糖基化终产物对P38MAPK/NF-κB通路诱导的肠道L细胞损伤的影响  被引量：12

作　　者：周文君 张振[1] 许宁宁[1] 李双喜[1] 陈宏[1] ZHOU Wen-jun;ZHANG Zhen;XU Ning-ning;LI Shuang-xi;CHEN Hong(Department of Endocrinology, Zhujiang Hospital, Southern Medical University, Guangzhou 510282, China)

机构地区：[1]南方医科大学珠江医院内分泌科,广州510282

出　　处：《解放军医学杂志》2018年第5期414-418,共5页Medical Journal of Chinese People's Liberation Army

基　　金：广东省科技计划项目(2014A020212489)~~

摘　　要：目的探讨糖基化终产物(AGEs)在其下游信号通路诱导的肠道L细胞(GLUTag)致炎症损伤中的作用及其机制。
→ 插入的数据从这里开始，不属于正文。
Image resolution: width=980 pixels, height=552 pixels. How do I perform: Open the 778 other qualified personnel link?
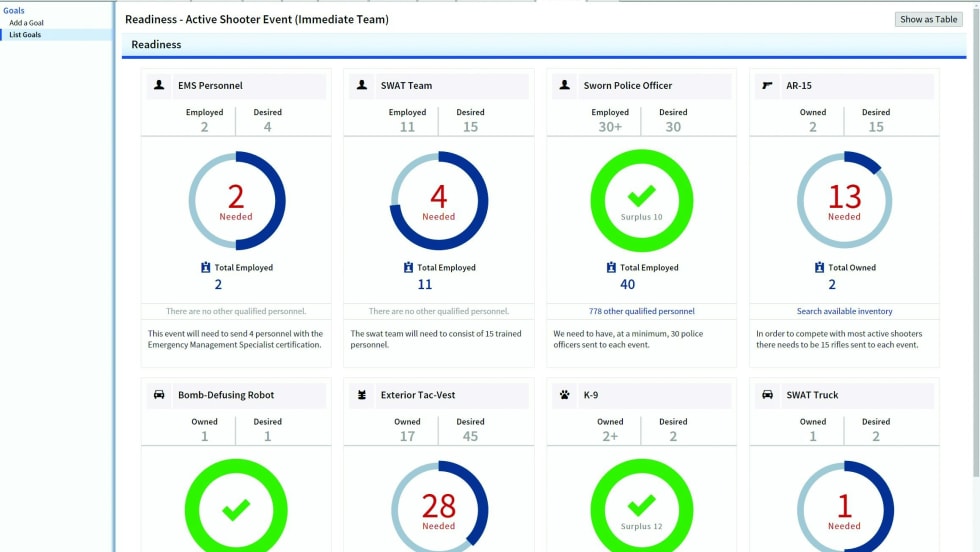[641, 311]
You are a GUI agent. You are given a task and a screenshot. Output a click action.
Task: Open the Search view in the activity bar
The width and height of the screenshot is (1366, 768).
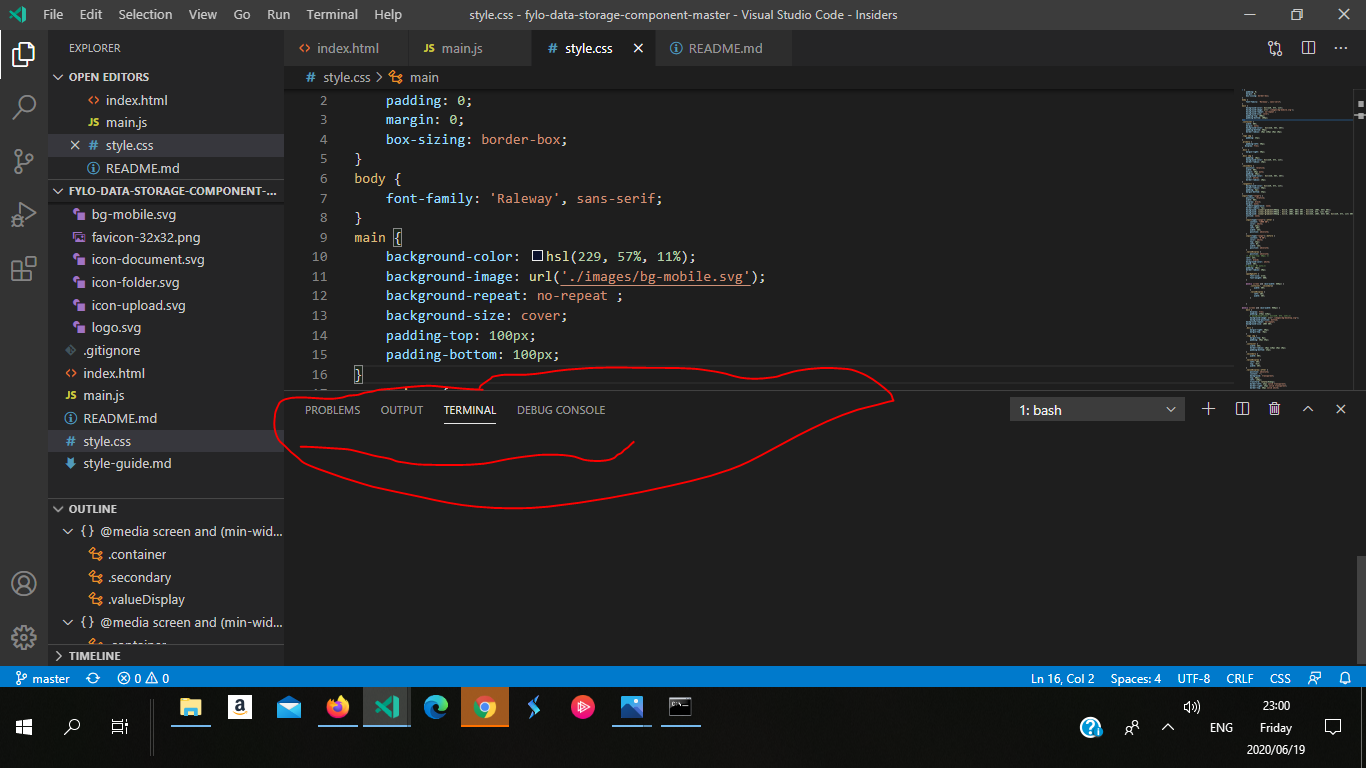point(24,108)
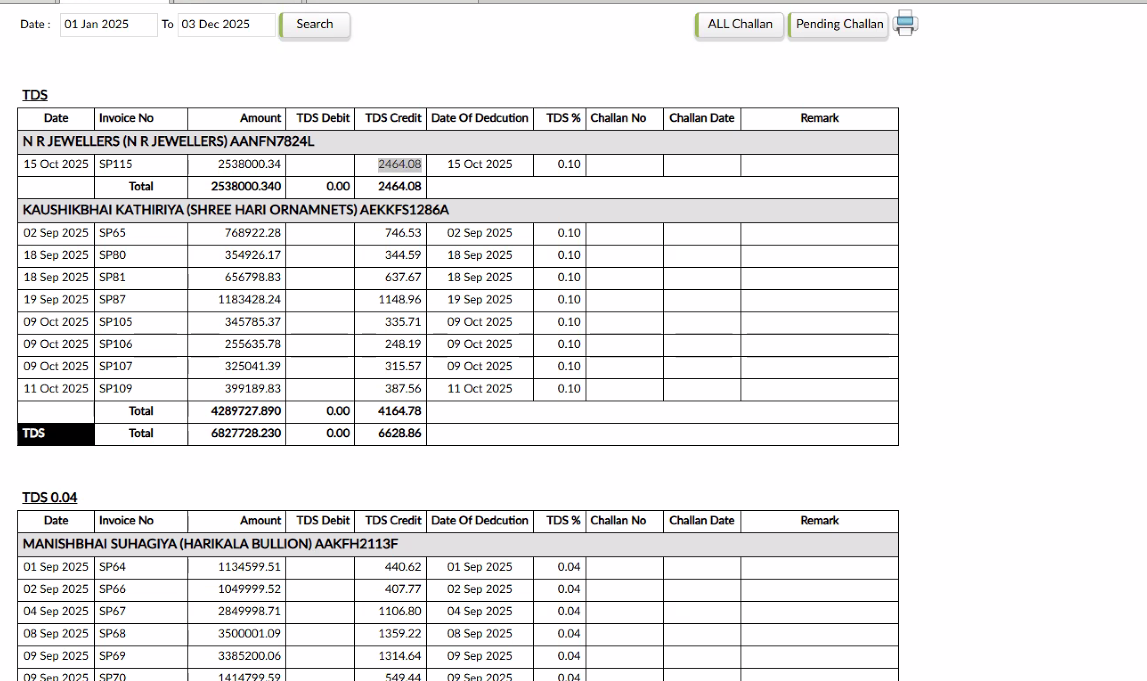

方法将肠道L细胞分成6组,即空白对照组、BSA对照组、100μg/ml AGEs干预组、200μg/ml AGEs干预组、300μg/ml AGEs干预组、apocynin(NADPH氧化酶阻断剂)+AGEs(200μg/ml)共培养干预组。各组细胞培养24h后,采用ELISA检测胰高血糖素样肽-1(GLP-1)分泌水平和炎症因子肿瘤坏死因子α(TNF-α)、白细胞介素1(IL-1)、IL-6的表达水平,RT-PCR检测p38MAPK及NF-κB p65 mRNA水平,Western blotting检测p38MAPK、磷酸化p38MAPK(p-p38MAPK)和NF-κB p65蛋白表达水平。结果与对照组相比,AGEs干预肠道L细胞后,AGEs浓度越高,GLP-1分泌水平下降越明显,呈剂量依赖性(P<0.05),同时p38MAPK及NF-κB p65 mRNA水平明显升高,亦呈剂量依赖性(P<0.05),而炎症因子TNF-α、IL-1、IL-6分泌水平也随着AGEs浓度的升高而升高。与AGEs干预组相比,在apocynin干预后,NADPH氧化酶活性受到抑制,GLP-1分泌水平明显升高(P<0.05)。此外,p-p38MAPK和NF-κB p65蛋白表达水平变化与上述mRNA变化趋势一致。结论 AGEs与AGEs受体(RAGE)结合后激活NADPH/p38MAPK/NF-κB信号通路,可能是肠道L细胞早期炎症损伤并最终导致GLP-1分泌减少的作用机制之一。Objective To investigate the effect of Advanced glycation end products（AGEs） on the inflammation of GLUTag cells and explore the possible mechanism. Methods Firstly, GLUTag cells were randomly divided into six groups： control group, BSA group, 100μg/ml AGEs group, 200μg/ml AGEs group, 300μg/ml AGEs group and apocynin（NADPH oxidase blockers）＋AGEs（200μg/ml） group. Then, we detected secretion levels of GLP-1 by using ELISA and mRNA of p38 MAPK and NF-κB p65 by RT-PCR in indicated group. The phospho-p38 MAPK（p-p38 MAPK） and the expression of NF-κB p65 protein were detected by Western blotting. Finally, ELISA was conducted to measure the secretion levels of TNF-α, IL-1, IL6. ResultsCompared with non-treated group（vs NC group, BSA group, P〈0.05）, AGEs treated-group had decreased secretion of GLP-1 which in a dose-dependent manner（P〈0.05）. Meanwhile, AGEs significantly downregulated the mRNA of p38 MAPK and NF-κB p65 in a dose-dependent manner. The secretion of inflammatory cytokines, TNF-α, IL-1, IL-6, were positively related to the dose of AGEs, and AGEs induced-inflammatory effects were abolished by inhibition of NADPH oxidase activity with apocynin, leading to a restoration of GLP-1 secretion. The protein expression of p38 MAPK and NF-κB p65 have the similar trends of change compared with mRNA expression. Conclusion AGEs positively regulate the expression of NADPH oxidase and its down-steam signaling pathway p38 MAPK/NF-κB by targeting RAGES, leading to the inflammation of GLUTag cells. Therefore, we found the pathological activation of p38 MAPK/NF-κB pathway may exert detrimental effect on GLUTag cells and cause inflammation.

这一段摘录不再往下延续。